## Problem to work on
Starting at the line that contains "Task: Click the 电子邮件/用户名 label text", restate every line word for word through the end of the entries.

Pixel coordinate grounding data:

-- Opening Marker --

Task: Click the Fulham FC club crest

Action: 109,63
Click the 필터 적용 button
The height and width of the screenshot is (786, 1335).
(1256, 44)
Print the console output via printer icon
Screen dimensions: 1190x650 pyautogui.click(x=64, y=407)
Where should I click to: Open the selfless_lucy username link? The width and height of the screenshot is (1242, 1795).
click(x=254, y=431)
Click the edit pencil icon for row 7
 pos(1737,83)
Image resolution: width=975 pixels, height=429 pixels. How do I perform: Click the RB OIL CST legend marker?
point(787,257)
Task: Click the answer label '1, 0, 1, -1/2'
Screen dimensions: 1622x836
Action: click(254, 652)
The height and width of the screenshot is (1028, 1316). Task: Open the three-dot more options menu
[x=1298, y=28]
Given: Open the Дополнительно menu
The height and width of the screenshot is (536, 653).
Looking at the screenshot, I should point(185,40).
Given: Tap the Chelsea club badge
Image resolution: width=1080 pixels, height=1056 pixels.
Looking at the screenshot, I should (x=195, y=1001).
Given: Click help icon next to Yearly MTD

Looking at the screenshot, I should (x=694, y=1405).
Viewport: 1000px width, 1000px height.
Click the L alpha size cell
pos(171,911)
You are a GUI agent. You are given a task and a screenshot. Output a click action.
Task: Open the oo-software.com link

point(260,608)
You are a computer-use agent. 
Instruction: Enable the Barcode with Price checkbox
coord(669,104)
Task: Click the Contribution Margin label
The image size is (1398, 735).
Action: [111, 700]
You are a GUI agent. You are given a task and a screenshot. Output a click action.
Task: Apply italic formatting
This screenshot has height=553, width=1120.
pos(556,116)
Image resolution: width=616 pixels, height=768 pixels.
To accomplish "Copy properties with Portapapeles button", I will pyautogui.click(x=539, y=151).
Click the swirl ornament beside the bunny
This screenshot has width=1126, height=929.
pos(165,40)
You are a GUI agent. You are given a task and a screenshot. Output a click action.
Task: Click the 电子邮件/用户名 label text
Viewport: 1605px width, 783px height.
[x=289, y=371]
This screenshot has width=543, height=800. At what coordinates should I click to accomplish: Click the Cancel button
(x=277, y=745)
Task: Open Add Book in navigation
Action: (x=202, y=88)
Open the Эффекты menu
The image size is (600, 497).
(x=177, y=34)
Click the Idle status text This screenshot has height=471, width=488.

-- Closing Marker --

## Expected answer
Task: Click the 电子邮件/用户名 label text
Viewport: 1605px width, 783px height.
[x=289, y=371]
This screenshot has width=543, height=800. At what coordinates should I click to accomplish: Click the Cancel button
(x=277, y=745)
Task: Open Add Book in navigation
Action: (x=202, y=88)
Open the Эффекты menu
The image size is (600, 497).
(x=177, y=34)
Click the Idle status text This screenshot has height=471, width=488.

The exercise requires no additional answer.